** Input **
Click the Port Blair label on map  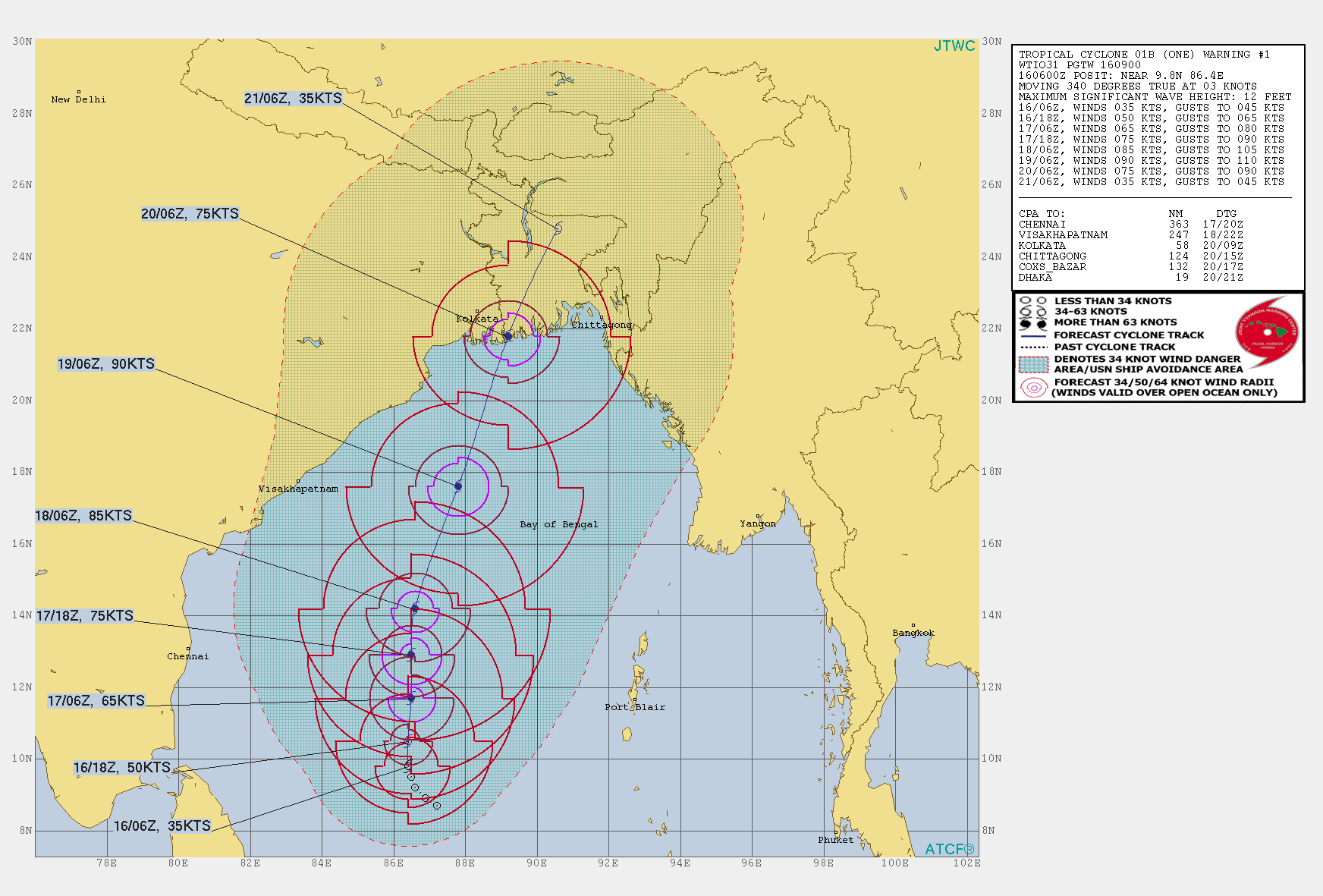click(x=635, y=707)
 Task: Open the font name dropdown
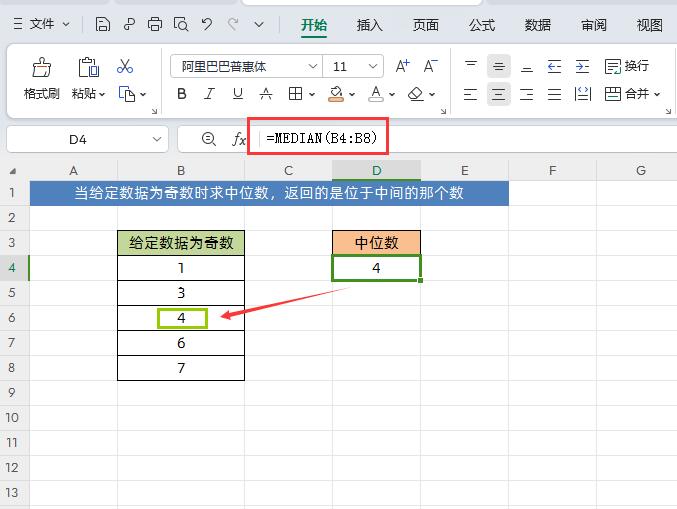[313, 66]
* * *
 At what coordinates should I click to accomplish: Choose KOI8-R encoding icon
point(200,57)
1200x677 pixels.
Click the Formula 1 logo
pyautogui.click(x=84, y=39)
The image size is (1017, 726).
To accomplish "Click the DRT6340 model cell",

** Task statement **
Would you retype the lines above from the one with "At what coordinates" down to the one with "the DRT6340 model", word for word, both ends included and no other lines?

** Solution to the exercise **
 At what coordinates should I click to accomplish: Choose KOI8-R encoding icon
point(200,57)
1200x677 pixels.
Click the Formula 1 logo
pyautogui.click(x=84, y=39)
The image size is (1017, 726).
To accomplish "Click the DRT6340 model cell",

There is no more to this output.